Já chegamos com temas que parecem complicados e quase fazem tensionar as sobrancelhas, né?! Mas calma! Aqui nosso papel é justamente aproximar esses debates do dia a dia das periferias e apontar caminhos para os nossos.
Quer ver? Eu te apresento então a Suellen, que tem 26 anos, é psicóloga e trabalha nas periferias de São Paulo. Ela puxou debates centrais para o 20 de novembro, Dia da Consciência Negra - e uma das datas mais importantes deste país, diga-se! Sua experiência resume muito do que a gente discute sobre justiça racial.
E é nessa toada que a gente segue neste dezembro. Chegamos recheados de análises políticas para os próximos quatro anos nas quebradas, mas também de olho em assuntos que dialogam direto com quem mora da ponte pra cá: escala 6x1, pressão imobiliária sobre espaços públicos de lazer e histórias de pessoas inspiradoras que transformam as quebradas.
Bora nessa?
‘Merecemos mais dignidade que a escala 6X1’
“É como se vivêssemos só para o trabalho. Não vejo meus filhos crescerem, não consigo participar dos encontros em família”. O relato emocionado é da caixa de supermercado Luíza Aguiar, 38, que há 4 anos trabalha na escala 6X1 no Jardim João XXIII, zona oeste de São Paulo.
Milhares de outras mulheres negras e periféricas vivem a realidade de trabalhar seis dias na semana e folgar apenas um, sem tempo para cuidar de si e da família ou de terem direito ao lazer e ao estudo. A realidade delas ganhou luz no último mês, após a deputada federal Erika Hilton (PSOL-SP) apresentar uma PEC (Proposta de Emenda à Constituição) para reduzir a jornada semanal máxima de trabalho de 44 para 36 horas e por fim a escala 6X1.
‘Eu folgo atualmente nas quartas-feiras, e basicamente faço as tarefas de casa que se acumulam durante a semana e tento descansar. O lazer se limita a assistir algo nos streaming’
Washington Lima Soares, 37, assistente de loja e morador do Capão Redondo
A Agência Mural ouviu trabalhadores periféricos que trabalham nesse regime para entender os impactos da escala 6X1 em suas vidas.
● ● ● ● ● ● ●
▸ **Partes do exercício**:
#1 Por favor, altere um trecho do artigo trocando "caminhos" por "soluções" e escreva-o de novo: comece nas palavras "Já chegamos com" e pare depois de "para os nossos.".
#2 Segundo o artigo, qual deputada federal apresentou a PEC para reduzir a jornada semanal e acabar com a escala 6X1?

▸ **Dados fornecidos**:
● ● ● ● ● ● ●
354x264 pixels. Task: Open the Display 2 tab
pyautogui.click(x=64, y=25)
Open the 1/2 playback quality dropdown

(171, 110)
● ● ● ● ● ● ●
▸ **Respostas por tarefa**:
#1
Já chegamos com temas que parecem complicados e quase fazem tensionar as sobrancelhas, né?! Mas calma! Aqui nosso papel é justamente aproximar esses debates do dia a dia das periferias e apontar soluções para os nossos.

#2 A deputada federal Erika Hilton (PSOL-SP).